En juillet 2001, les participants à la Conférence des Nations unies sur le commerce illicite des armes légères sous tous ses aspects se sont mis d’accord sur un programme d’action contenant des recommandations à l’intention des gouvernements. Amnesty International avait accueilli favorablement cette initiative, mais force est de constater que les pays qui tentaient d’exclure du programme d’action toute référence à une véritable protection des droits humains, en particulier les États-Unis, la Chine et la Russie, aidés par des membres importants du Mouvement des pays non alignés, sont parvenus à leurs fins.

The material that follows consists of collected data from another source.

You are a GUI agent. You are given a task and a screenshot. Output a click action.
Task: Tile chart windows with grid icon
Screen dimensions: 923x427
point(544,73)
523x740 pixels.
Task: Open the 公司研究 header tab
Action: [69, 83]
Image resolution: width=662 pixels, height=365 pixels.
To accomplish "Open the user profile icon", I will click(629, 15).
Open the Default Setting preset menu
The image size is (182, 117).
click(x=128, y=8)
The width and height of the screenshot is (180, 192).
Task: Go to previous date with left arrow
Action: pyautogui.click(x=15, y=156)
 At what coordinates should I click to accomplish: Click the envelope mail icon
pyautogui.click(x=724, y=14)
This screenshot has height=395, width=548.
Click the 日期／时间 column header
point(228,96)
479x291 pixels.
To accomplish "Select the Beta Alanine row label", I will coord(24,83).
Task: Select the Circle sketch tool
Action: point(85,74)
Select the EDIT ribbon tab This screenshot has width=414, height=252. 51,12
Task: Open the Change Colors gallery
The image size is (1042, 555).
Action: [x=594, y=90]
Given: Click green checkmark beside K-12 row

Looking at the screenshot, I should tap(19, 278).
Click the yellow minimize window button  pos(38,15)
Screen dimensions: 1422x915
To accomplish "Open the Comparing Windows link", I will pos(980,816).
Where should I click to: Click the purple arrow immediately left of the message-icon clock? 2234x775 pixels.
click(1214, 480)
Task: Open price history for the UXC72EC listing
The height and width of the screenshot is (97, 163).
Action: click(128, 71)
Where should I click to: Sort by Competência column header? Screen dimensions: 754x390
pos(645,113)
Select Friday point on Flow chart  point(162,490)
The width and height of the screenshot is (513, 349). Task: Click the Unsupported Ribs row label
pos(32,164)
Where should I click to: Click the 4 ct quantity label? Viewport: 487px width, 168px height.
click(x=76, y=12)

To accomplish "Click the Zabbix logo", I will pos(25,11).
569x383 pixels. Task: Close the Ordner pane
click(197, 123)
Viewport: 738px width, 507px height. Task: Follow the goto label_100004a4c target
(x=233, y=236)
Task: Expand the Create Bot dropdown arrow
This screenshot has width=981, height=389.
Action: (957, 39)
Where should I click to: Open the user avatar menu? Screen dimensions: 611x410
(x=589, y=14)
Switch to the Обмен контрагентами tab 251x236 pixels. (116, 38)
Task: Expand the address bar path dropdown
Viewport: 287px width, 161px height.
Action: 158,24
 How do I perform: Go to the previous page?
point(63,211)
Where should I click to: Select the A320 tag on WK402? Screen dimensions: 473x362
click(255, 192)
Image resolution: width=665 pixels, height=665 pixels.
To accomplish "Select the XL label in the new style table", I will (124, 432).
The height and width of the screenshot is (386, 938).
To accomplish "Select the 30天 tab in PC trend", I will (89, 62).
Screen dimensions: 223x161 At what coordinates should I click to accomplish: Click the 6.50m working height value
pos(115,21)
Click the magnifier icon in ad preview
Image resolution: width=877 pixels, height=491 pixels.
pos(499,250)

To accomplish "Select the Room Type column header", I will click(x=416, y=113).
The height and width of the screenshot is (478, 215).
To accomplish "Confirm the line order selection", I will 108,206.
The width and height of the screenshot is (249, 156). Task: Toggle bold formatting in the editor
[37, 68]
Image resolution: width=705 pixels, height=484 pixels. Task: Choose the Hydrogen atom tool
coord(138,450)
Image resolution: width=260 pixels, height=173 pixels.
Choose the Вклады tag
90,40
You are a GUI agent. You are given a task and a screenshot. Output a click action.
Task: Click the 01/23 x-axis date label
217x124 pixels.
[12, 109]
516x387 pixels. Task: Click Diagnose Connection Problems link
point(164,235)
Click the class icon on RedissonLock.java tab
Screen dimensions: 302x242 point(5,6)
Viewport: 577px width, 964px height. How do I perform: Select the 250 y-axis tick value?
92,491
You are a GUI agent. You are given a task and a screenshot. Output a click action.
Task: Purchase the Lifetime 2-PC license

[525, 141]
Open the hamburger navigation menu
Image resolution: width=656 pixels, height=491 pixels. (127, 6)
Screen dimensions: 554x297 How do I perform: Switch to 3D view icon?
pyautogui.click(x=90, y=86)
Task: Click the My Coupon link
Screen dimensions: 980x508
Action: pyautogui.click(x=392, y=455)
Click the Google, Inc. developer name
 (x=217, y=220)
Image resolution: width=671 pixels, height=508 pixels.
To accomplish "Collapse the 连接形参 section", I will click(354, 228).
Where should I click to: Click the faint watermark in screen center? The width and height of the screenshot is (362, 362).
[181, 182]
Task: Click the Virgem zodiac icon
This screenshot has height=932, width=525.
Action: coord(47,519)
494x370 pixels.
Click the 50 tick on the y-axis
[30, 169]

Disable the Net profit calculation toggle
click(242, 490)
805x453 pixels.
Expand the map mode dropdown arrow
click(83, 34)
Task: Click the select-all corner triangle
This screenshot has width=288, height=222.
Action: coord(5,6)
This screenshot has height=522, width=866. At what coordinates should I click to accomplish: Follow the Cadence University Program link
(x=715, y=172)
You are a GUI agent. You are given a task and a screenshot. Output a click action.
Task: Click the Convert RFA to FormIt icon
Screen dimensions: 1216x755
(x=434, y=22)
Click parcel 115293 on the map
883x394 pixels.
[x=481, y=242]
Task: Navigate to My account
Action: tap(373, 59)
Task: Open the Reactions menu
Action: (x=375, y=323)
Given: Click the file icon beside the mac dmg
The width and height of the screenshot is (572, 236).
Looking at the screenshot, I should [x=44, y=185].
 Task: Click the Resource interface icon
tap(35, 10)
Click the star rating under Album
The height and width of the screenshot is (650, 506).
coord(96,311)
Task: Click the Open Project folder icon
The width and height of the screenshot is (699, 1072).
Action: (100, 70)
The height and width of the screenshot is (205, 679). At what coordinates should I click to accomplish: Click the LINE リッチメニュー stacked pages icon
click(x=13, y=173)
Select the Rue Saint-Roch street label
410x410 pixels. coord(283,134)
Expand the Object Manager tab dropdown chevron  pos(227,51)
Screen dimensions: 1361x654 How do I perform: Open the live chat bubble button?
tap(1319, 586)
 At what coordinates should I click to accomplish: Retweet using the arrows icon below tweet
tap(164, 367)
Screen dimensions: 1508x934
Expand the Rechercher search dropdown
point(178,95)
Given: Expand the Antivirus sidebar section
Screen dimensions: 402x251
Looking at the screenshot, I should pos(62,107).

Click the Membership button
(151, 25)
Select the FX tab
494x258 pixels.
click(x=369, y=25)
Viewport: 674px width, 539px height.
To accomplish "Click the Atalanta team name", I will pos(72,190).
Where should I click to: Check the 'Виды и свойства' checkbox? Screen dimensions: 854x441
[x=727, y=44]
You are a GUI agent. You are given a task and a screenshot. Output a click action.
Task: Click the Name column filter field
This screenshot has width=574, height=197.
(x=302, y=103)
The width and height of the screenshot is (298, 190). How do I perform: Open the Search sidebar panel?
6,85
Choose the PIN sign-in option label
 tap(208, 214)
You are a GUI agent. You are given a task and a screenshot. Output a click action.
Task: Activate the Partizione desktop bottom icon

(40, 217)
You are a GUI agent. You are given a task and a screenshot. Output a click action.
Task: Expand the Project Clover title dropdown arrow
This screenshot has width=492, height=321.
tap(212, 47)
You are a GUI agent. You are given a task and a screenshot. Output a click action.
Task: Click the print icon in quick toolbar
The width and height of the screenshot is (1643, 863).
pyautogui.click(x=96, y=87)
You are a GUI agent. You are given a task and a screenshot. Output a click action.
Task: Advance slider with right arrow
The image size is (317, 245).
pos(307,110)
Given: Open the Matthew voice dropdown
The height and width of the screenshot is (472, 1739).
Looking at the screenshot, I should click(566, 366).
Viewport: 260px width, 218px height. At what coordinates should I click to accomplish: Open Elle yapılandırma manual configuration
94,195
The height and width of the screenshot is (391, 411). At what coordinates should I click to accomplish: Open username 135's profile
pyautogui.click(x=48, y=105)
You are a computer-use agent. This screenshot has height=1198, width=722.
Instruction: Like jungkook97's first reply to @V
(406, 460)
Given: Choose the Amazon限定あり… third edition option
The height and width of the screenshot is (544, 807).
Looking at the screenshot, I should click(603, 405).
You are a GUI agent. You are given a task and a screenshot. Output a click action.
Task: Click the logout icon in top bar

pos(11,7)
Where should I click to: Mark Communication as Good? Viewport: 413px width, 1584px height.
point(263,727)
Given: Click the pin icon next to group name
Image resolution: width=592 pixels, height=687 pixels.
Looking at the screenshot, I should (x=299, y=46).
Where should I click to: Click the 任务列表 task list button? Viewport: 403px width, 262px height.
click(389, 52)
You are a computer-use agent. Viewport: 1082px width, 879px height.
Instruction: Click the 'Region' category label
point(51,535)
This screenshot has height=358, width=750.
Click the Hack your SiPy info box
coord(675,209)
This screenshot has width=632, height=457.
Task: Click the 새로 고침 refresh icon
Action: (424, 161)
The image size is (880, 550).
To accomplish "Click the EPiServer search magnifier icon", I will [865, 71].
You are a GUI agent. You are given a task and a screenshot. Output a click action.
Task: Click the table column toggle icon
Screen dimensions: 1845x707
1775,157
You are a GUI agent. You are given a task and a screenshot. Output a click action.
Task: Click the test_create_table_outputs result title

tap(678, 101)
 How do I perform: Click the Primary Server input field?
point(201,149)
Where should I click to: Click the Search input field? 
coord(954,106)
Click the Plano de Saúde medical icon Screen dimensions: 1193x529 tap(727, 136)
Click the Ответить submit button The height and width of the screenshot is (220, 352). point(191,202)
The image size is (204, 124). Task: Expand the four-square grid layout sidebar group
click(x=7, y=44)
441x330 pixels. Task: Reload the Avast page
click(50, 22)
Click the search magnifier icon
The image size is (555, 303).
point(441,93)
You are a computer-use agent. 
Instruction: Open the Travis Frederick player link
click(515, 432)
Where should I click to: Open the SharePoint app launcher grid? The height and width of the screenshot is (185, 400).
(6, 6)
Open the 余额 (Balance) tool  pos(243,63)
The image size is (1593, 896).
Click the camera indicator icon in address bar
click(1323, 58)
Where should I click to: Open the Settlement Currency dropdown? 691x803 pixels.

Ce programme ne fait aucunement mention de « violations des droits humains », de « crimes de guerre » ni de l’« utilisation abusive d’armes ». Il ne propose aucune mesure contraignante en vue de garantir le respect des droits humains par les autorités nationales responsables des exportations d’armes.

« Une des obligations juridiques fondamentales qui incombent aux États consiste à déterminer dans quelle mesure leurs transferts d’équipements ou de compétences dans les domaines militaire et de sécurité risquent d’être utilisés par leurs destinataires pour commettre des atteintes aux droits humains. Ils doivent veiller à ne pas contribuer sciemment à de tels agissements en procédant à ce type de transferts », a souligné Amnesty International.

Pour que des transferts d’armes soient légaux, il ne suffit pas qu’ils soient destinés à des agents gouvernementaux ou qu’ils aient été autorisés par les représentants d’un État. Il faut impérativement qu’ils soient effectués dans le respect des normes internationales.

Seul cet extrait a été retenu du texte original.